Public encouraged to visit Stoney Hill personally and see for themselves

I have worked in the B.C. coast forest industry for the past 40 years.

Public encouraged to visit Stoney Hill personally and see for themselves

Re: “Letter misrepresents blowdown harvest in forest reserve” by Mayor Al Siebring.

I have worked in the B.C. coast forest industry for the past 40 years. Most recently held a position as logging woods foreman. Having had the opportunity to walk the Stoney Hill reserve and drawing on my experience as a veteran logger I found the article misleading to the facts on the ground.

The picture used does not accurately show the majority of the salvage operation on Stoney Hill. The cut blocks by no means represent a highly selective harvesting process. Basically, they are three patch clear cuts, with retention zones between them. A statement in the article where the contractor estimates that we are only taking out one “live” tree for every 10 to 15 blown down trees. What I saw was more like one blow down tree for every 10 live trees.
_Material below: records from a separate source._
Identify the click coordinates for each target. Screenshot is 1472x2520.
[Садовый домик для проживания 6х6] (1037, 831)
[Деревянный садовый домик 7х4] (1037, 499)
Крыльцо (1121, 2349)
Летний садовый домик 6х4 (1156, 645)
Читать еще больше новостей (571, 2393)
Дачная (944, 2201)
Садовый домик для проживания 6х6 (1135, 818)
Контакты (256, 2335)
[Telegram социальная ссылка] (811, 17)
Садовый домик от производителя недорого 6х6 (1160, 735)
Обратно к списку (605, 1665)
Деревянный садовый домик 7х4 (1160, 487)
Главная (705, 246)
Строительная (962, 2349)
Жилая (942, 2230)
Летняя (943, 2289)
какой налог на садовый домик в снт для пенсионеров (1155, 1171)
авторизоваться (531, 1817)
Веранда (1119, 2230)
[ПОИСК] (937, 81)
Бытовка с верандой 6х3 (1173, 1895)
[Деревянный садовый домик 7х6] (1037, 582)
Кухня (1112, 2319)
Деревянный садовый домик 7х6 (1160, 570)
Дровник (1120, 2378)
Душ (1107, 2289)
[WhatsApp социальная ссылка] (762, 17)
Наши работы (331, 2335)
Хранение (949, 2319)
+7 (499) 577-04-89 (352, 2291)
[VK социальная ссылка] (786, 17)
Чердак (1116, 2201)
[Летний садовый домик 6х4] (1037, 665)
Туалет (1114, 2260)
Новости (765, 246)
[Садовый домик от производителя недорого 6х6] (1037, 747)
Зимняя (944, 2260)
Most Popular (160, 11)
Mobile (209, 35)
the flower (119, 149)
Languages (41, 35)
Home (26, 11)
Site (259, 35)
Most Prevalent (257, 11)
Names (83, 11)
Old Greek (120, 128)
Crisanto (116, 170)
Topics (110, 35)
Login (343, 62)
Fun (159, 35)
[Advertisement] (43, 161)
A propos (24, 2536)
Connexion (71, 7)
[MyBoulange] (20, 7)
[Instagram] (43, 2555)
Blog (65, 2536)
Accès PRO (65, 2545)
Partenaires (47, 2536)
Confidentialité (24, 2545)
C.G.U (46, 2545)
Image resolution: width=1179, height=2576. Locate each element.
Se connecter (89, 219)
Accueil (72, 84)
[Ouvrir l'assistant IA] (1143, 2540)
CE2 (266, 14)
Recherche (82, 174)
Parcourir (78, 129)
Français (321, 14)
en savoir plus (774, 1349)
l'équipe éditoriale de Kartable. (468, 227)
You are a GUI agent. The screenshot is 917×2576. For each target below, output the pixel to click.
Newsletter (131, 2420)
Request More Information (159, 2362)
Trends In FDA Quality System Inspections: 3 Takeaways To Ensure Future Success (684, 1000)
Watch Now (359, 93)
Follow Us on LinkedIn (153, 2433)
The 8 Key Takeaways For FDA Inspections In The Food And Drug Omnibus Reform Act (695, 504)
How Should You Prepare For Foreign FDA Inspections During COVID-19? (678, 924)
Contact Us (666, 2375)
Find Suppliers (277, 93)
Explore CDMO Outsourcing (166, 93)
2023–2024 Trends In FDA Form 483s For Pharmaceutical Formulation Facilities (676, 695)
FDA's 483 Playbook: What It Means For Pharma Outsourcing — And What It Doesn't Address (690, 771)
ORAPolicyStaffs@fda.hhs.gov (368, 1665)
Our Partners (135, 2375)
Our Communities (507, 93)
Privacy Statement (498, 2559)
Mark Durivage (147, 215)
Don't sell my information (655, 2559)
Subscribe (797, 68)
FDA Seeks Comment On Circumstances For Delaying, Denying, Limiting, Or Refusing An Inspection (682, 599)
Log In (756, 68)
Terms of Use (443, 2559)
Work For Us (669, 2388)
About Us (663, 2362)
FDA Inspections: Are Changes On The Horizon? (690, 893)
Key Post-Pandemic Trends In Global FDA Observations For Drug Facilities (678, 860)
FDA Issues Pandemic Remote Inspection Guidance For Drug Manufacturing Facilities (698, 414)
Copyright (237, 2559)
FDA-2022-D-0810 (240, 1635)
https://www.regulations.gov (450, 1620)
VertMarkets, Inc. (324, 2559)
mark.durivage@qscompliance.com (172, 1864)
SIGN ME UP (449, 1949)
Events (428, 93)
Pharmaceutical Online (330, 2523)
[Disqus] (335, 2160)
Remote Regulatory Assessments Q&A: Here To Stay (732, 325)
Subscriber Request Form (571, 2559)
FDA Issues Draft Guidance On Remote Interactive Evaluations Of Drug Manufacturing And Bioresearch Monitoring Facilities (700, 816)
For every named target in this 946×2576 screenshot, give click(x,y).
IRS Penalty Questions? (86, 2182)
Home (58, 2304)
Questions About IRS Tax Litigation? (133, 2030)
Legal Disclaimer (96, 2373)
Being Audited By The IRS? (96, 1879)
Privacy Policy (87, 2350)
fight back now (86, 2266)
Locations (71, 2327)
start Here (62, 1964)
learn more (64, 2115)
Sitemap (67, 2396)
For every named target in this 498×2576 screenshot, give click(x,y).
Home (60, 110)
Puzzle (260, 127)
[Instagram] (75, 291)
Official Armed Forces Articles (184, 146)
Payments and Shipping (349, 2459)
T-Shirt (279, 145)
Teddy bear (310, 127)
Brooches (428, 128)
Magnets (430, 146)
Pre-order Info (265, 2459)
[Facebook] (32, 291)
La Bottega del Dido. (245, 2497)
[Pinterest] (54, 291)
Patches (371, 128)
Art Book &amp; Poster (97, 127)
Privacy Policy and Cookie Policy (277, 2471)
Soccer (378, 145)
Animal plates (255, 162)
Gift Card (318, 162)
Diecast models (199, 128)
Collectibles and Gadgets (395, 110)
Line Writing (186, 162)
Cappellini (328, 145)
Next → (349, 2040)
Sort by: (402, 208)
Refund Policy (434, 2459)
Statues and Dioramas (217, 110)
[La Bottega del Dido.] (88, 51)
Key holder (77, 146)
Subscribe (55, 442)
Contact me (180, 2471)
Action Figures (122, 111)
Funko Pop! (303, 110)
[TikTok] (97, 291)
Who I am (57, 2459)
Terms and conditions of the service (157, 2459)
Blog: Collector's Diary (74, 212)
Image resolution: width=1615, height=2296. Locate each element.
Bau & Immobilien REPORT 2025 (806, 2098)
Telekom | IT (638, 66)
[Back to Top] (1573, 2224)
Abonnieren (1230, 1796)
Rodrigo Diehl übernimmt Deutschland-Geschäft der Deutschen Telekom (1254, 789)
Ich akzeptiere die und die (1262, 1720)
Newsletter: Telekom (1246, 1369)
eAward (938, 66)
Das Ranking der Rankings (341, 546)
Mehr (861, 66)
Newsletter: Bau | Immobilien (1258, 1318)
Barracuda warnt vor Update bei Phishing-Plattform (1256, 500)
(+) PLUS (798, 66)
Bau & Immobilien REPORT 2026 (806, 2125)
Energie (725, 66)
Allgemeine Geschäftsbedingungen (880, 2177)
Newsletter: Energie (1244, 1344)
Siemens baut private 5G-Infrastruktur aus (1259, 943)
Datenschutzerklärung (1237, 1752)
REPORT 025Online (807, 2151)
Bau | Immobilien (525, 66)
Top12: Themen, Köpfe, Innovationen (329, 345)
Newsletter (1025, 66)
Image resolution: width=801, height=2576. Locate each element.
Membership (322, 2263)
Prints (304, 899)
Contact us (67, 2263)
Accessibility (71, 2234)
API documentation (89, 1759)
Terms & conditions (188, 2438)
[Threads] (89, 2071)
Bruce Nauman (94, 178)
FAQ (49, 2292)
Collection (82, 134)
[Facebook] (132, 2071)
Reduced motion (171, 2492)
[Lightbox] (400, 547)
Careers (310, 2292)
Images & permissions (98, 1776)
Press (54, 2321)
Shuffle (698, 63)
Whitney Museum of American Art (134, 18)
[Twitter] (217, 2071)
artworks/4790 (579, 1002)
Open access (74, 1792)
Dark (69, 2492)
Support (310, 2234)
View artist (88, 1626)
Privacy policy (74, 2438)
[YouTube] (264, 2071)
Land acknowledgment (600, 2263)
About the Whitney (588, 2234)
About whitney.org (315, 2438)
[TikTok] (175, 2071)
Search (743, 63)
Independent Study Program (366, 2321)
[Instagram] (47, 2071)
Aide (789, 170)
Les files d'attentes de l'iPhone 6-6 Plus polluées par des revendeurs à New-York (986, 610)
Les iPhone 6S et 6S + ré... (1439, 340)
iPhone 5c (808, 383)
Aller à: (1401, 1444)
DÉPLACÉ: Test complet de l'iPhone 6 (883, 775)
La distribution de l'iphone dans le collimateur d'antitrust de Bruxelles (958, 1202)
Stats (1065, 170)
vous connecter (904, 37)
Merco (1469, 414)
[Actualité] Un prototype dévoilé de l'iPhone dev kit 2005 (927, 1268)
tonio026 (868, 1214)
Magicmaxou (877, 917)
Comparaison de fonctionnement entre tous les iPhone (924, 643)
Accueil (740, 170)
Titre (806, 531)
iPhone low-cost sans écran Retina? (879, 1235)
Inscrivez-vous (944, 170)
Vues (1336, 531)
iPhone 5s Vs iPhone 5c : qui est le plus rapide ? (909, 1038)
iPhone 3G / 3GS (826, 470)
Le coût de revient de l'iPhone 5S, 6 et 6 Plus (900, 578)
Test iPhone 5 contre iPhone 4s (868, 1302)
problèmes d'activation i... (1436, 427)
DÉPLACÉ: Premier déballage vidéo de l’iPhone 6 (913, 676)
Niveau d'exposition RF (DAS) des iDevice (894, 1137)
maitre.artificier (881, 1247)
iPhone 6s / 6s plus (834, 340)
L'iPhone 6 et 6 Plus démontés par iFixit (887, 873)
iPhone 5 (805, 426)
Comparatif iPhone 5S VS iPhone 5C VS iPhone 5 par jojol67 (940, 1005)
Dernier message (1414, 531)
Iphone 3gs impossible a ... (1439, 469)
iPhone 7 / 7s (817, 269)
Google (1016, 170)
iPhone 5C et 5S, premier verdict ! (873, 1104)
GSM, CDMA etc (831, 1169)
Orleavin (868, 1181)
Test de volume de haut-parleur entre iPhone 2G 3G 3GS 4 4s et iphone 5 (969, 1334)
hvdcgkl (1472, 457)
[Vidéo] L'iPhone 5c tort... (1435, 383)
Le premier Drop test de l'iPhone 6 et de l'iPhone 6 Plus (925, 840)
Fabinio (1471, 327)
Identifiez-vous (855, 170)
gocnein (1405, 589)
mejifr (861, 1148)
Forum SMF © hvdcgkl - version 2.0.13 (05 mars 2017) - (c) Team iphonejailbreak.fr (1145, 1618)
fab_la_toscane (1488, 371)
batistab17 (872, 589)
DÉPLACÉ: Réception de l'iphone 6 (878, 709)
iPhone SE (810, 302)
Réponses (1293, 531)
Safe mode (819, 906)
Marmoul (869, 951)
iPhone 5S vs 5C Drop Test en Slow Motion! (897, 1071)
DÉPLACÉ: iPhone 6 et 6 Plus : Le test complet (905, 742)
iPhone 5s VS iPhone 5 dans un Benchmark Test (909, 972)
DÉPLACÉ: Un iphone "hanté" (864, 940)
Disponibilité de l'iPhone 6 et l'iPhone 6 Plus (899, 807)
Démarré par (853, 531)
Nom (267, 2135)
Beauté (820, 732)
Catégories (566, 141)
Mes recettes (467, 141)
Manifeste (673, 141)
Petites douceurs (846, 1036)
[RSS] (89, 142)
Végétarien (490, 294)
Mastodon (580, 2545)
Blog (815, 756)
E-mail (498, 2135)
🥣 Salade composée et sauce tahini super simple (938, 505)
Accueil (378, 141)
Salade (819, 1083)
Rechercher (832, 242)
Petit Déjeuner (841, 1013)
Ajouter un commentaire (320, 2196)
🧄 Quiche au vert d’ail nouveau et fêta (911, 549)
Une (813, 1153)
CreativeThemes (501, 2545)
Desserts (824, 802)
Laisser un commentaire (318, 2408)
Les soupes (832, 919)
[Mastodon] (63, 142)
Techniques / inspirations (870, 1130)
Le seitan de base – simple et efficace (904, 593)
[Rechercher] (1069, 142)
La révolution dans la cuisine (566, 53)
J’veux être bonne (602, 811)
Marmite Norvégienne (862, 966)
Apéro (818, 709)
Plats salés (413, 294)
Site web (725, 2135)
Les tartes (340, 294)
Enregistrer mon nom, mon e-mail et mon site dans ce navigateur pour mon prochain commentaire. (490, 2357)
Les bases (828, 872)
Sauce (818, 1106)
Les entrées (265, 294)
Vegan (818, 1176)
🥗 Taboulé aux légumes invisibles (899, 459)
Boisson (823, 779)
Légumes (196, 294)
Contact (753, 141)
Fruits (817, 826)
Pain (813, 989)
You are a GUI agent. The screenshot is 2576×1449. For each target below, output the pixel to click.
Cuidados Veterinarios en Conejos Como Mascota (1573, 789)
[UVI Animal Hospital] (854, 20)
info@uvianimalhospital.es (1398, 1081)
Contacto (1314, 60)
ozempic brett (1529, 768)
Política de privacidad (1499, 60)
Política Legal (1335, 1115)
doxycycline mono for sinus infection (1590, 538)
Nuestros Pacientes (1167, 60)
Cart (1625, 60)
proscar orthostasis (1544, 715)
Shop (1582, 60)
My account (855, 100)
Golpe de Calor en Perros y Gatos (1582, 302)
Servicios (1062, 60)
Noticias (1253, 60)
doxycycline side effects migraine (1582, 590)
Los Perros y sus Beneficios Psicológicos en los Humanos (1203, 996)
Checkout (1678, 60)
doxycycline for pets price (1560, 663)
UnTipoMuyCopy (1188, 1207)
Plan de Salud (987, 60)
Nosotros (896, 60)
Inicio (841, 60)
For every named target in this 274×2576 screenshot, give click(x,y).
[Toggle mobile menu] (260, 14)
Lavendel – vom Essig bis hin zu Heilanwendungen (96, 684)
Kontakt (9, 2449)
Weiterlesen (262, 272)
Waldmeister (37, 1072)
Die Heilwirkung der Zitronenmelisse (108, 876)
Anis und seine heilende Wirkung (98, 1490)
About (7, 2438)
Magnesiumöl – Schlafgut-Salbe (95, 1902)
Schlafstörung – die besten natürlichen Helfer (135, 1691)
Another statement that brings up the issue of disrespecting professional staff and contractor is also not fair. Why should someone with concerns for the community forest not feel free to challenge the status quo without fear of hurting a professional’s feelings? I encourage the public to visit and personally access the Stoney Hill cut blocks. Do not stand by the side of the road, go into the forest. Don’t believe me, don’t believe the mayor, don’t believe Icel Dobell. See for yourself, draw your own conclusion.

Pay attention to the rocky ground conditions that do not allow trees to root well, making them unstable in wind storms. This coupled with patch clear cut will further increase the chance of future blow down. Consider the visual impact, the broom infestation and disturbance to ground water run off for residents living below the reserve.